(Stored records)

......

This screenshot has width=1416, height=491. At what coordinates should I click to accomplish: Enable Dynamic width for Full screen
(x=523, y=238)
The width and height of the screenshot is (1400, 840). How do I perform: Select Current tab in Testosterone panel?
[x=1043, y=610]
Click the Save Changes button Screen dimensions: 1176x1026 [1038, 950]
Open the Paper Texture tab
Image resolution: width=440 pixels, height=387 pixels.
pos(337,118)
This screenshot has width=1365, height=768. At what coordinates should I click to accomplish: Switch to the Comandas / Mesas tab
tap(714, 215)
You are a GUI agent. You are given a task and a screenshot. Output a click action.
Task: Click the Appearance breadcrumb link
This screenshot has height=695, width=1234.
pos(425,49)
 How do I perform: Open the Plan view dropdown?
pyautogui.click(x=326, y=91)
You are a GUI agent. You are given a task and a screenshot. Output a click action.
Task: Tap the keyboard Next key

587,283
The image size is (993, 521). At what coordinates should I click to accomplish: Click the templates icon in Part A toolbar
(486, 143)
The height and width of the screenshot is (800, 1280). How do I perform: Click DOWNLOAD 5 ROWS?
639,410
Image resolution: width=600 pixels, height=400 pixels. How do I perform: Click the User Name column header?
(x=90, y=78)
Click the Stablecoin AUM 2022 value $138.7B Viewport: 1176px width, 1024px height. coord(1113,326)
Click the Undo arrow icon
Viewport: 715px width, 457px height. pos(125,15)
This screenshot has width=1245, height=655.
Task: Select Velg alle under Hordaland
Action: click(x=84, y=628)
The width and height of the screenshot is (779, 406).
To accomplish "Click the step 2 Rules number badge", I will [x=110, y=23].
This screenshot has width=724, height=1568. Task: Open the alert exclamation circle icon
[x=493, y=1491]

......

Brief:
Write each line above out exactly.

Response below:
This screenshot has width=1416, height=491. At what coordinates should I click to accomplish: Enable Dynamic width for Full screen
(x=523, y=238)
The width and height of the screenshot is (1400, 840). How do I perform: Select Current tab in Testosterone panel?
[x=1043, y=610]
Click the Save Changes button Screen dimensions: 1176x1026 [1038, 950]
Open the Paper Texture tab
Image resolution: width=440 pixels, height=387 pixels.
pos(337,118)
This screenshot has width=1365, height=768. At what coordinates should I click to accomplish: Switch to the Comandas / Mesas tab
tap(714, 215)
You are a GUI agent. You are given a task and a screenshot. Output a click action.
Task: Click the Appearance breadcrumb link
This screenshot has height=695, width=1234.
pos(425,49)
 How do I perform: Open the Plan view dropdown?
pyautogui.click(x=326, y=91)
You are a GUI agent. You are given a task and a screenshot. Output a click action.
Task: Tap the keyboard Next key

587,283
The image size is (993, 521). At what coordinates should I click to accomplish: Click the templates icon in Part A toolbar
(486, 143)
The height and width of the screenshot is (800, 1280). How do I perform: Click DOWNLOAD 5 ROWS?
639,410
Image resolution: width=600 pixels, height=400 pixels. How do I perform: Click the User Name column header?
(x=90, y=78)
Click the Stablecoin AUM 2022 value $138.7B Viewport: 1176px width, 1024px height. coord(1113,326)
Click the Undo arrow icon
Viewport: 715px width, 457px height. pos(125,15)
This screenshot has width=1245, height=655.
Task: Select Velg alle under Hordaland
Action: click(x=84, y=628)
The width and height of the screenshot is (779, 406).
To accomplish "Click the step 2 Rules number badge", I will [x=110, y=23].
This screenshot has width=724, height=1568. Task: Open the alert exclamation circle icon
[x=493, y=1491]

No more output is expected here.